Crédits : Frédéric Michel/Europe 1
Cinq CRS et un manifestant blessés dans les heurts
La colère a rapidement débordé, dès l'arrivée du cortège à la préfecture, avec des échauffourées entre les forces de l'ordre et 200 à 300 manifestants encagoulés, vêtus de noir et pour certains équipés de masques à gaz : gaz lacrymogènes et canons à eau d'un côté, cocktails molotov et cailloux récupérés sur des voies ferrées de l'autre, les plus modérés avaient été contraints de déserter. Selon la préfecture, vers 18 heures, 5 CRS et un manifestant ont été blessés dans ces heurts.
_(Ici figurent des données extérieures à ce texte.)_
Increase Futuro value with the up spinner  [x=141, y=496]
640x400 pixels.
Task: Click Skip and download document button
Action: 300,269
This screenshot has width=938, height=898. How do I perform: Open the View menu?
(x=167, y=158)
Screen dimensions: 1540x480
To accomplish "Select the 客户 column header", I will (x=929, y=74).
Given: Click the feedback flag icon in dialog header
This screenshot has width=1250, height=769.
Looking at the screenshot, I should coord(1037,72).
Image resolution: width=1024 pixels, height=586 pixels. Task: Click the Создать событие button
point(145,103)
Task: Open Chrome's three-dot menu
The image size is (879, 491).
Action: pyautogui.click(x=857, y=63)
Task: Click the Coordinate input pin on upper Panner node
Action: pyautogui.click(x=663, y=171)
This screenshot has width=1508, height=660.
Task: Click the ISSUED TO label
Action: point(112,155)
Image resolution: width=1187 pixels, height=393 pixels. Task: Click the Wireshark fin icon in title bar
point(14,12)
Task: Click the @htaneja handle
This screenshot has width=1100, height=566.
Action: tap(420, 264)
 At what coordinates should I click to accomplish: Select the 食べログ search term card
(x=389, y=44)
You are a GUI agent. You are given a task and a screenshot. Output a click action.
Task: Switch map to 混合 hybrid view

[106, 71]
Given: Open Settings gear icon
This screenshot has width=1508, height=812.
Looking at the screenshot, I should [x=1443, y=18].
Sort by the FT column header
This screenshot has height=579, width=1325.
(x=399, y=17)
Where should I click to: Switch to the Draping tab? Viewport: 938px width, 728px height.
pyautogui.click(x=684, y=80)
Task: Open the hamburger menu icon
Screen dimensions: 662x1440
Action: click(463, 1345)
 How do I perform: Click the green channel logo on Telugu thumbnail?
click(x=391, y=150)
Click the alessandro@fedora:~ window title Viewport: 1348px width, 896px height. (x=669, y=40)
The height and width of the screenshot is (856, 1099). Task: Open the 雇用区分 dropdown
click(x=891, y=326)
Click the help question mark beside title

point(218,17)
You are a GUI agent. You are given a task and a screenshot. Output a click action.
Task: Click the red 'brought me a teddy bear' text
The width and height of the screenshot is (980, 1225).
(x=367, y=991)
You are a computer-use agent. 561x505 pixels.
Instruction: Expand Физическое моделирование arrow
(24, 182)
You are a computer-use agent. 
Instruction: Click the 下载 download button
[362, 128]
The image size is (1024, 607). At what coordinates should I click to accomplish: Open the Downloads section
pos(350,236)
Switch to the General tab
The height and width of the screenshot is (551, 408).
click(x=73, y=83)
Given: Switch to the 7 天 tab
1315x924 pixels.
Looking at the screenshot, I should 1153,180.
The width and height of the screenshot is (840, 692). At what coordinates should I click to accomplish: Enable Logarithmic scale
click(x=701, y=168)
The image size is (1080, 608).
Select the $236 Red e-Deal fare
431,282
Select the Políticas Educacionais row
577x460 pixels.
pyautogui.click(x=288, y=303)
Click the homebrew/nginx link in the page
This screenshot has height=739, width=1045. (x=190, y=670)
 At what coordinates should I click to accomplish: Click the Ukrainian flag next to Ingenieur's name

Au même moment, un incendie s'est déclaré à l'entrée du centre des finances publiques de la ville, dont les vitres avaient été brisées par les cocktails molotov.
L'appel officiel à la manifestation était pourtant sobre, demandant "la vérité et la justice pour Yvan, la liberté pour les patriotes et la reconnaissance du peuple corse". Mais pour Gilles Simeoni, président autonomiste du conseil exécutif de Corse et ancien avocat d'Yvan Colonna, présent dans le cortège, "il faut aller aujourd'hui au-delà des slogans": "La colère et l'indignation s'expriment", a-t-il concédé auprès de l'AFP, au départ de cette marche, "mais ce qui compte c'est que le peuple corse tout entier est mobilisé contre l'injustice, l'exigence de vérité et au-delà pour une véritable solution politique" entre l'Etat et la Corse.
Gilles Simeoni a pris part à la manifestation.
Crédits : Frédéric Michel/Europe 1
"Les violences sont de la responsabilité de l'État"
Pour Marité Costa, 58 ans, toute cette colère s'explique: "On dit 'les jeunes, c'est des casseurs', mais c'est pas des casseurs, ils se battent", a-t-elle plaidé auprès de l'AFP, avant le départ de la marche : "C'est grâce à eux que ça a bougé". La quinquagénaire fait référence à la décision du Premier ministre Jean Castex de lever le statut de "détenu particulièrement signalé" (DPS) de Pierre Alessandri et Alain Ferrandi, deux autres membres du "commando Erignac" encore détenus sur le continent. Statut qui bloquait le rapprochement des trois hommes dans une prison corse.
"C'est trop tard ! Les Corses ne sont pas dupes. On se fout de notre gueule", a ainsi estimé Antoine Negretti, 29 ans, auprès de l'AFP : "Si il y a des violences, ça sera la responsabilité de l'Etat. En sept ans rien n'a avancé, et en sept jours de violences, les choses ont bougé. La violence est nécessaire". "On voit qu'en sept jours la jeunesse a réussi par la mobilisation à se faire entendre..., mais ce n'est qu'un petit pas, on souhaite plus d'avancées, de dialogue, la reconnaissance de notre peuple", a insisté Lelia Beretti, 27 ans.
La découverte juste avant la manifestation d'un stock "d'environ 300 cocktails molotov dans un espace public de Bastia", annoncée à l'AFP par le procureur de Bastia Arnaud Viornery, avait elle aussi clairement indiqué l'ambiance, malgré de nombreux appels au calme ces dernières 48 heures. "Si l'émotion est légitime, elle ne peut et ne doit conduire à la violence", avaient ainsi estimé quelque 60 maires et élus de Haute-Corse dans une motion.